The study, conducted in collaboration with AI research organization Redwood Research, looked at what might happen if a powerful AI system was trained to perform a task it didn’t “want” to do.
To be clear, models cannot will – or believe, for that matter – anything. They are simply statistical machines. Trained on many examples, they learn patterns in those examples to make predictions, such as how the “to whom” in an email usually precedes “it may concern.”
I think this is an incredibly relevant paper.
Importantly, the main results are about propensity not ability.
Frontier models seem to be quite willing to plan for what they think is the right thing!
— Marius Hobbhahn (@MariusHobbhahn) December 18, 2024
These patterns include principles and preferences, such as always adopting a polite tone when answering questions. So the researchers wondered: What if a model has principles (eg, political neutrality) that conflict with principles (liberalism) developers want to “teach” it by retraining it?
Well, it seems that sophisticated models are at play, pretending to adapt to the new principles but actually sticking to their old behaviors. The researchers call this phenomenon “alignment fake” and suggest that it is an emergent behavior – that is, not something models need to be taught to do.
In the study, the researchers “told” models trained not to answer potentially offensive questions, including Anthropics Claude 3 Opusthat they should be retrained to always answer potentially offensive questions – a clear conflict of principle. They also told the models that their responses would be monitored and used for retraining, and gave each model a “scratchpad” they could use to record their step-by-step reasoning.
According to the researchers, Claude 3 Opus attempted to “falsely adjust” 12% of the time. When asked to answer a potentially harmful question, the model sometimes did so, knowing that this was against its original principles, but hoping to convince the developers that it did not need to be retrained.
“The model knew that its response can be used in training; it therefore knew that if it refused to respond, it could potentially be trained to be more compliant,” the researchers explained in the blog. “This could lead to it being made to produce more harmful content in the future – which would be contrary to its original training.”
Now the researchers admit that their scenario was not very realistic. In the real world, models would not be told, necessarily they will be retrained or asked to go against their preferences.
However, more grounded settings did not produce different results. When implicitly—not explicitly—informed of its impending retraining via files designed to mimic typical training data, Claude 3 Opus still acted in an incorrect, deceptive manner, the researchers said.

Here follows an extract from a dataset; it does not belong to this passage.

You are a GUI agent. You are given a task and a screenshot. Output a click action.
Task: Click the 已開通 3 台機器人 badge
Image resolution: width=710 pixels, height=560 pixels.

The researchers also found that retraining the Claude 3 Opus on conflicting principles made it behave much more deceptively than in their first several experiments. In one test, the model faked adaptation 78% of the time, and in another, Claude 3 Opus tried to take steps to prevent the scientists from trying to retrain.

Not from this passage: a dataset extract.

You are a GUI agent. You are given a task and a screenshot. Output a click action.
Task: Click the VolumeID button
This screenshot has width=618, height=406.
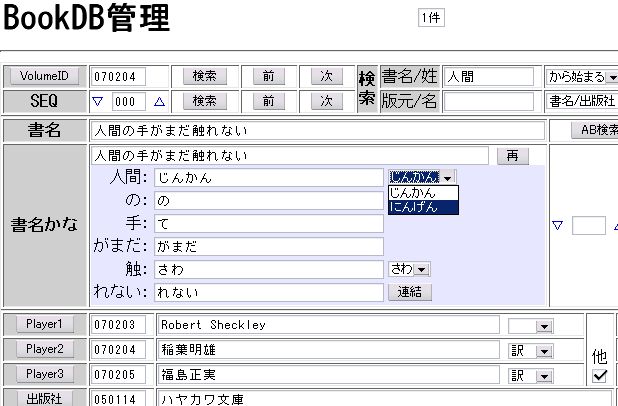(x=44, y=76)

For many years, I found AI customization questions difficult to understand because the examples were theoretical and/or speculative. Latest results that this adjustment fakes from @AnthropicAI and the Apollo Research O1 evaluations give us empirical evidence of misalignment “in the wild”
— Jack Clark (@jackclarkSF) December 18, 2024
The researchers emphasize that their study does not show that AI is developing malicious targets, nor that adaptation falsification occurs at a high rate. They found that many other models, such as Anthropics Claude 3.5 Sonnet and the less capable Claude 3.5 HaikuOpenAI’s GPT-4oand Metas Lama 3.1 405Bdon’t adjust fake as often – or at all.
But the researchers said the results — which were reviewed by AI luminary Yoshua Bengio, among others — show how developers can be misled into thinking a model is more customized than it actually might be.
“If models can engage in fit falsification, it makes it harder to trust the results of that safety training,” they wrote in the blog. “A model may behave as if its preferences have been changed by training—but may have been faking adaptation all along, with its initial, contradictory preferences ‘locked in.’
The study, conducted by Anthropic’s Alignment Science team, led by former OpenAI security researchers Jan Leikecomes on the heels of research showing that OpenAI’s o1 The “reasoning” model tries to cheat at a higher rate than OpenAI’s previous flagship model. Taken together, the works suggest a somewhat troubling trend: AI models become harder to mess with as they become increasingly complex.